## Brief:
Could you repeat, word for word, the part of the text about James Fortune that runs from "James Fortune was" up to and including "an Army award."?

James Fortune was born 7th December 1883 in Millwall, London, and enlisted into the Royal Navy 06th May 1901 as a Boy 2nd Class, promoted 1st Class 6th August 1901, and again on his 18th birthday to Ordinary Seaman. He spent time on various land-establishments and ships including HMS Woodcock and HMS Russell (including 5 days in the cells), until he was discharged, time expired on 6th December 1913. He would then have been transferred directly into the Royal Fleet Reserve as a Type B reservist. Under the Navy Reserve Act 1900 he was called back to the Royal Navy on the 2nd August 1914. AB James was attached to the Royal Navy Siege Guns in Belgium, which were large caliber, ex-naval guns (BL 9.2 inch) used for counter battery or coastal defence. 

He was awarded the Distinguished Service Medal in the London Gazette 7th August 1915. His M.I.D. in the same LG, was an Army award.

## Collected material:
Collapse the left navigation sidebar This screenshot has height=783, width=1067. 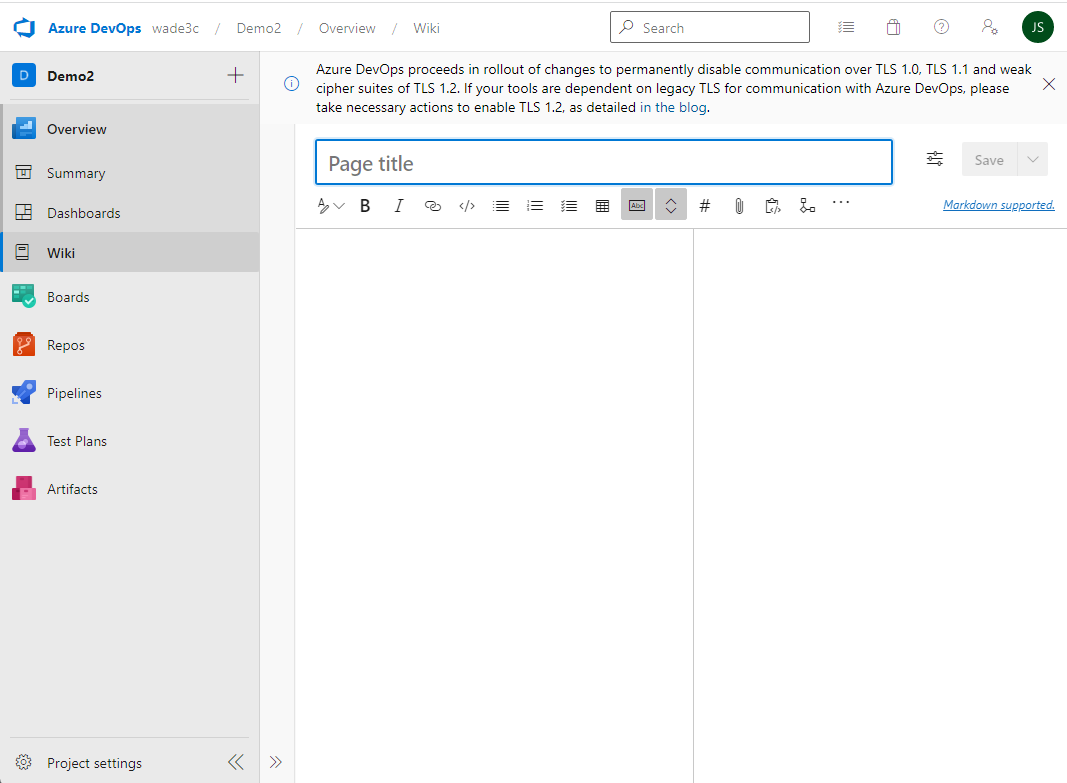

## Exercise output:
James Fortune was born 7th December 1883 in Millwall, London, and enlisted into the Royal Navy 06th May 1901 as a Boy 2nd Class, promoted 1st Class 6th August 1901, and again on his 18th birthday to Ordinary Seaman. He spent time on various land-establishments and ships including HMS Woodcock and HMS Russell (including 5 days in the cells), until he was discharged, time expired on 6th December 1913. He would then have been transferred directly into the Royal Fleet Reserve as a Type B reservist. Under the Navy Reserve Act 1900 he was called back to the Royal Navy on the 2nd August 1914. AB James was attached to the Royal Navy Siege Guns in Belgium, which were large caliber, ex-naval guns (BL 9.2 inch) used for counter battery or coastal defence. 

He was awarded the Distinguished Service Medal in the London Gazette 7th August 1915. His M.I.D. in the same LG, was an Army award.